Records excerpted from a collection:
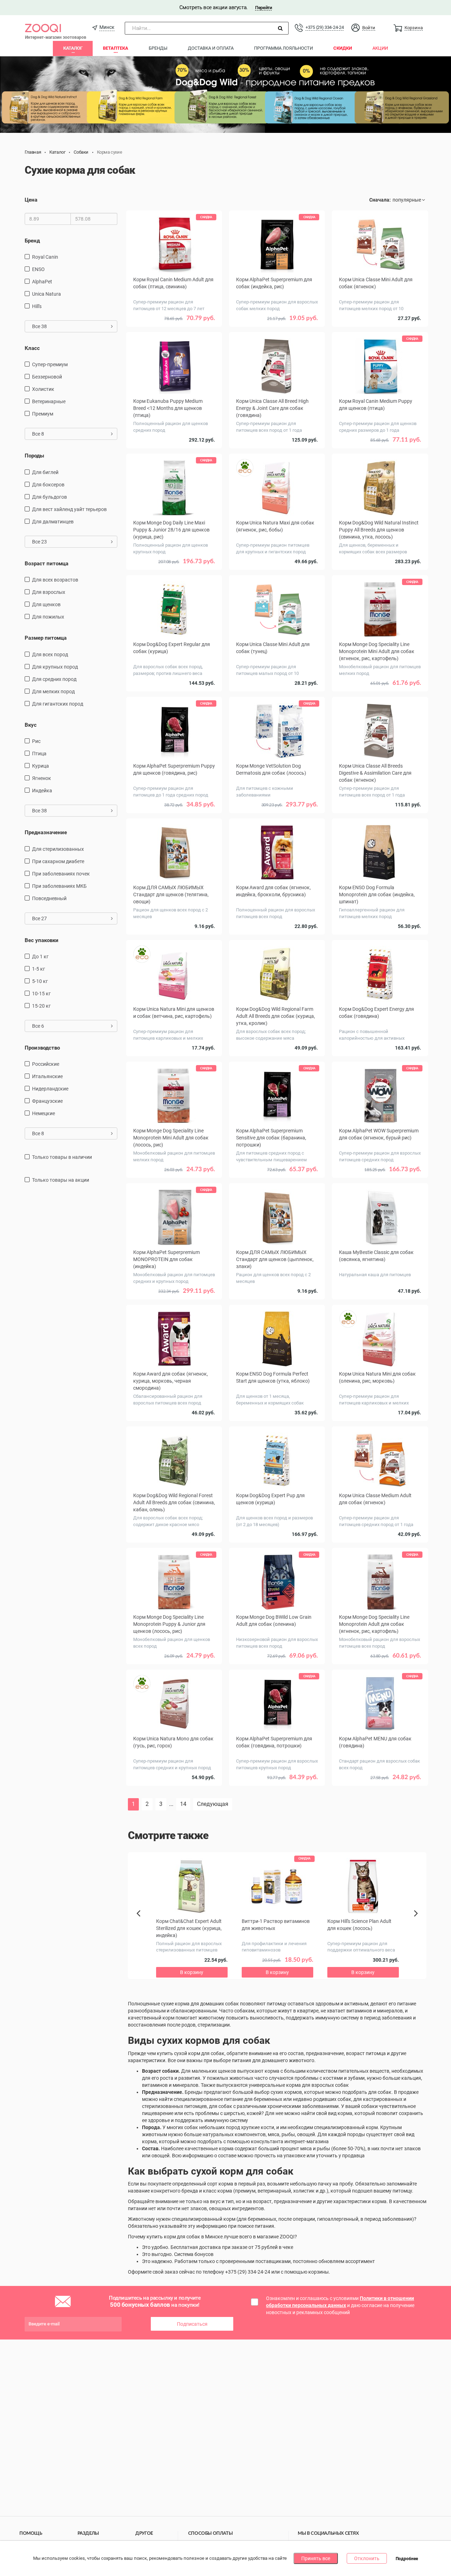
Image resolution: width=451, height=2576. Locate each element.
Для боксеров (48, 484)
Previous (142, 1925)
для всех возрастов (55, 580)
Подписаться (192, 2324)
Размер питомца (46, 638)
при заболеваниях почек (61, 874)
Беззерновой (47, 377)
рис (36, 741)
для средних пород (54, 679)
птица (39, 753)
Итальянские (47, 1076)
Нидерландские (50, 1089)
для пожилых (48, 617)
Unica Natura (46, 294)
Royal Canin (45, 257)
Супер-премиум (50, 364)
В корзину (174, 328)
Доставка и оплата (211, 48)
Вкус (31, 725)
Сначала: (380, 200)
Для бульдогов (49, 497)
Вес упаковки (41, 940)
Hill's (37, 306)
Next (417, 1921)
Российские (45, 1064)
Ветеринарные (49, 401)
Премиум (42, 414)
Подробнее (407, 2558)
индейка (42, 790)
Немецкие (43, 1113)
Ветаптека (115, 48)
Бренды (158, 48)
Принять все (315, 2558)
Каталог (72, 48)
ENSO (38, 269)
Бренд (32, 241)
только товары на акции (60, 1180)
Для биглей (45, 472)
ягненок (41, 778)
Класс (32, 348)
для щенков (46, 604)
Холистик (43, 389)
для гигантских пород (57, 704)
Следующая (212, 1804)
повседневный (49, 898)
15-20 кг (41, 1006)
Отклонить (366, 2558)
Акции (380, 48)
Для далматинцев (53, 521)
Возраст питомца (46, 563)
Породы (34, 456)
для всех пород (50, 654)
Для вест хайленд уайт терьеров (69, 509)
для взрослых (48, 592)
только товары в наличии (62, 1157)
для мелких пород (53, 691)
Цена (31, 200)
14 (183, 1804)
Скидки (342, 48)
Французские (47, 1101)
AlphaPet (42, 281)
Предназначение (46, 832)
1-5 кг (38, 969)
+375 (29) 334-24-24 (324, 27)
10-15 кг (41, 993)
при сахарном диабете (58, 861)
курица (40, 766)
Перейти (263, 7)
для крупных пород (55, 667)
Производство (42, 1048)
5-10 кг (40, 981)
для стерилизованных (58, 849)
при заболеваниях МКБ (59, 886)
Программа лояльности (283, 48)
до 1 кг (40, 956)
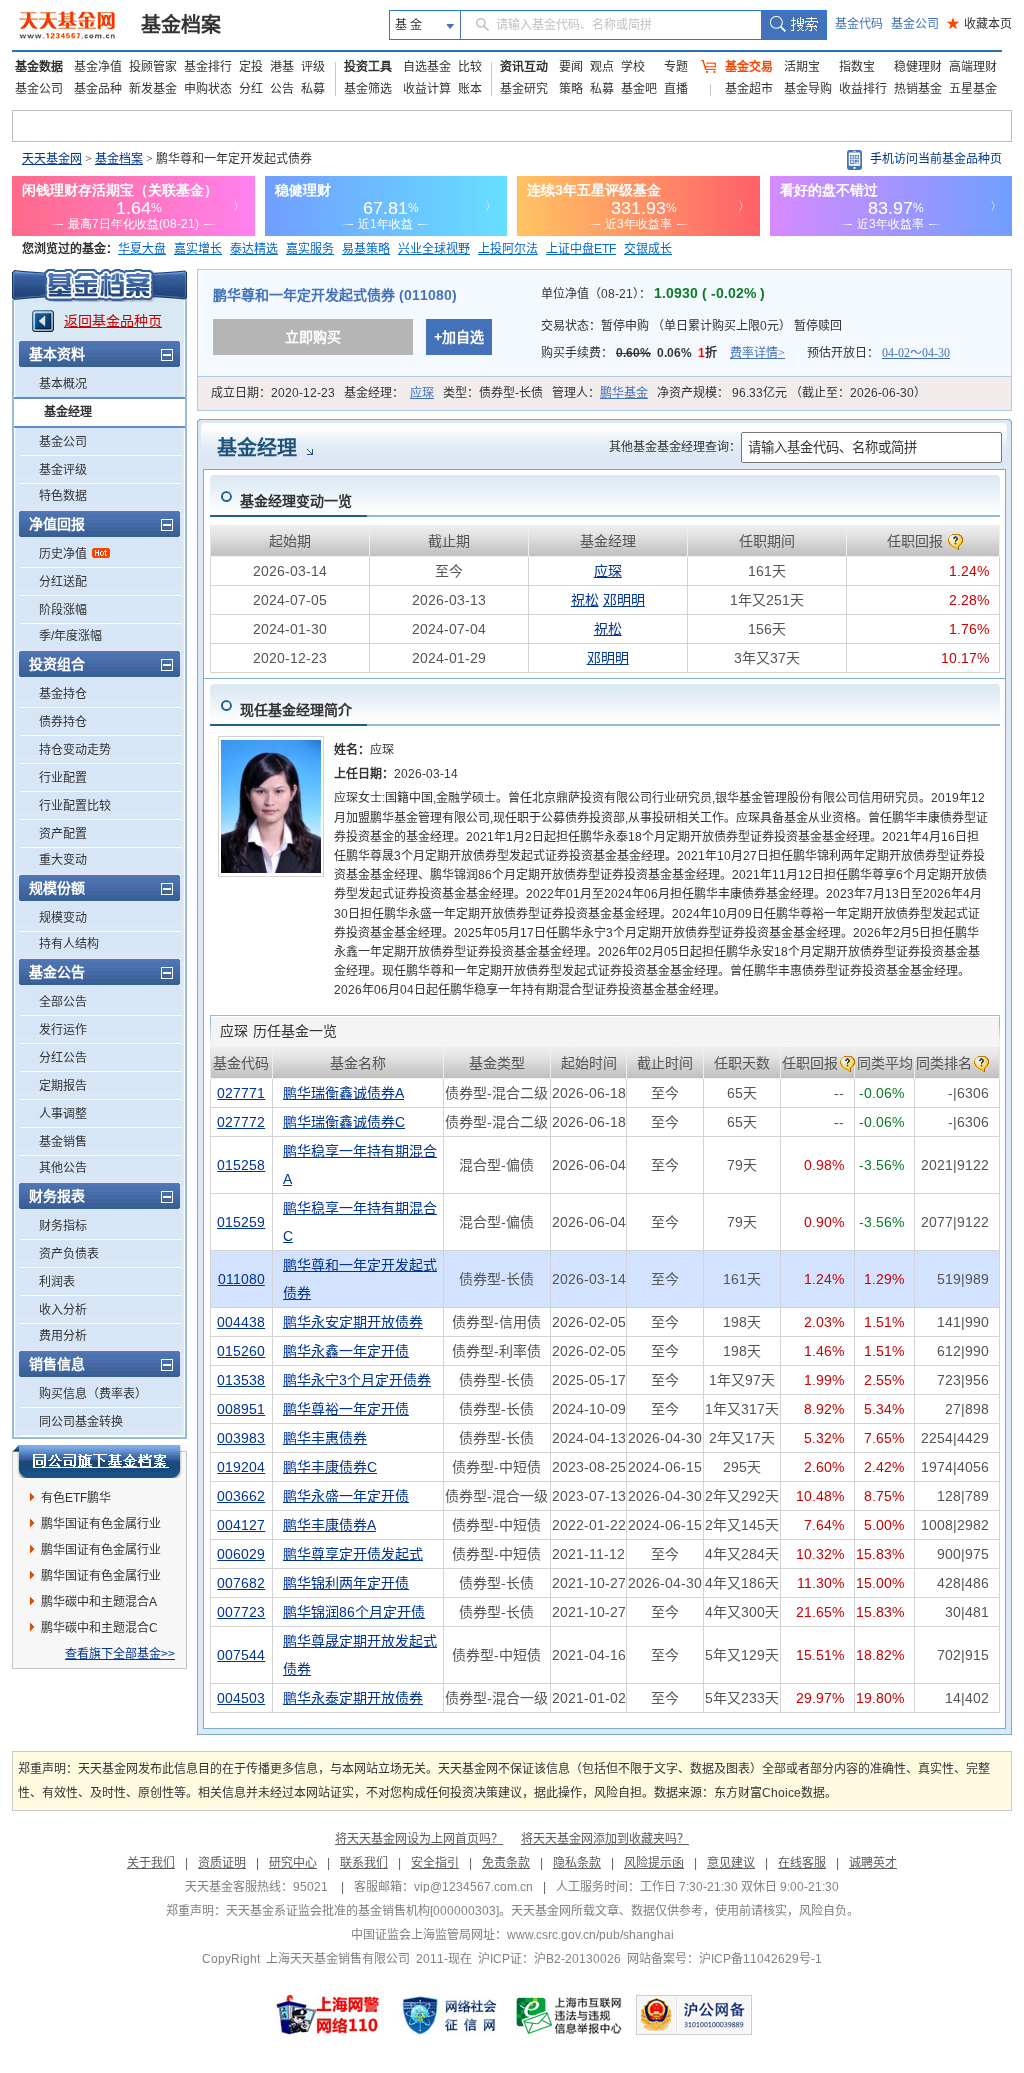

- _Assigned task_
Among the entries above, determine how many lines contain "заболеваниях", then output only that number.

- _Output of the exercise_
2